Building a Dream Home: Could You Do It Without a Mortgage Loan?  

residential building in Kigali

Ten years ago, the world almost turned dark. It was hit by a financial crisis – the worst since the world’s Great Depression of 1929.

At the time, people especially in the United States of America and Europe, had surrendered their whole lives to banks.

They were simply fed, transported, sheltered and walked on credit. The banks – despite suffering credit setbacks, had taken them as slaves.

Those who had secured loans such as mortgages had declared themselves incapable to service them . Some remortgaged.

As a result, the crisis saw housing prices excruciatingly fall down. The world went into recession.

One of the signs of the crisis emerged in 2006 when housing prices started to fall. Banks had allowed people to take out loans for 100 percent or more of the value of their new homes.

In Rwanda, the government has been smartly growing its mortgage book – despite Rwandans claiming financial institutions still offer mortgage financing at harsh interest rates.

For instance, almost all mortgages are issued at an interest rate that is in the region of between 16% and 19%.

To lower the burden, government in 2017 approved its $150 million fund to support affordable housing projects, and the funding would provide mortgage loans with as low as 10% interest rate compared to that of banks.

The government is doing this in a quest to improve availability of housing units.

Figures KT Press obtained from the Ministry of Infrastructure indicate that the quantity of housing production is still low and its cost does not match the purchasing power of the majority.

This, the Ministry says, has pushed most urban residents to access housing through informal practices, because the formal sector cannot offer housing access schemes which cater for all.

According to figures, currently, the capital Kigali has about half of the urban population in Rwanda as indicated in a Housing Market Study for Kigali (2012-22).

The study shows that total housing needs in Kigali (2012-22) will reach 458,256 units, of which 344,068 are newly to be constructed.

Broken down to different purchasing powers, the study shows that 43,436 units will be for social housing accounting for 12.6%, 186,163 units for affordable housing (54.1%), 112,867 units for mid-range housing (32.8%) and 1,601 units for premium housing (0.5%).

Countrywide, the demand has not been thoroughly researched yet.

Who is buying/building these houses?

To own a home is a good dream anyone would wish to see realized. However, a mini survey conducted by KT Press discovered that middle income earners across the capital Kigali are finding life hard after securing mortgage loans to own homes.

Some have remortgaged – as an option to service the loan.

A mortgage loan is a loan whose performance is secured by real property (fixed property such as a house or land).
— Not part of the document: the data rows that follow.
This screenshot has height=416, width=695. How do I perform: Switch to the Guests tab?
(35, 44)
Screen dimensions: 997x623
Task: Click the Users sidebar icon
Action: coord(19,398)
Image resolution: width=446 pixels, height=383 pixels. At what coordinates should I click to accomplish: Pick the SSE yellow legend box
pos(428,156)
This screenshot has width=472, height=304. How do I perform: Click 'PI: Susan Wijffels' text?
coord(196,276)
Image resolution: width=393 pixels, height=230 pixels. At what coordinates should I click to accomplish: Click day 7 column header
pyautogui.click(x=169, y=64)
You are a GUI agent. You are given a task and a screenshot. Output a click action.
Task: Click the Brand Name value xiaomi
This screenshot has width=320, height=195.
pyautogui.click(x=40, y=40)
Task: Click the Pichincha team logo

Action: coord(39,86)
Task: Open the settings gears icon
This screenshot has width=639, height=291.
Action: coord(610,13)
A registered mortgage gives the lender power to take ownership of the property if the borrower fails to pay back the loan.

The lender can sell, lease, manage or acquire the property to recover the loan.

Bandwagon effect

According to Financial analysts, a well-managed mortgage loan can be of a good benefit to everyone. However, they advise Rwandans to avoid bandwagon effects through rushing to get loans.

Bandwagon effect is a psychological phenomenon in which people do something primarily because other people are doing it, regardless of their own beliefs, which they may ignore or override.

This effect is mostly seen in consumer behaviours.

Elia Mugabo is a Kigali-based financial analyst. He says one of the issues affecting Rwandans is the bandwagon effect while taking decisions on certain things.

According to Mugabo, “Advice number one is to avoid band wagon effect where we tend to say that since my colleague lives in x cell so should I, yet your financial income and expenses are totally different,” says Mugabo.

“And this is a trend seen across young middle-income earners in the country.”

Mugabo says that a perfectly financially-disciplined person cannot rush to acquire a mortgage loan.

“Most of these people – disciplined people – prefer saving to have all they need than rushing to acquire loans,” Mugabo told KT Press.

By sharing calculation, Mugabo bases on an example of a person acquiring a mortgage loan of Rwf23 million at an average interest rate of 17.25% in 20yrs.

“Putting in mind that the applicant’s net salary is 700,000 per month requests for a salary advance loan of Rwf5M at an interest rate of 19% with a monthly repayment of 1/3 of 700,000 which is 233,333 payable in 3 years and you buy a plot.

According to Mugabo, after 3 years you apply for another 5 million plus your savings. Let’s say you saved 100,000 per months. You can get Rwf1,278,200.

At this time, you have Rwf3,834,600 as your savings plus Rwf5 million which is equivalent to Rwf8,834,600.

This is the money that can make build a house in 6 years.

And then apply for a mortgage loan to finish your house payable within 10yrs. You will have completed your house at a lower cost,” Mugabo says.

Despite loan issues, however, world populace still needs to join banking sector, as the numbers are still low.

According to the World Bank’s Global Financial Inclusion database based on information from more than 140 countries, two billion people worldwide are completely unbanked.

The bank says that of this, 20% of unbanked adults receive wages or government transfers in cash, while women make up just over half (55%) of unbanked people worldwide.

The bank says that the proportion of people with bank accounts worldwide grew from 51% to 62% between 2011 and 2014.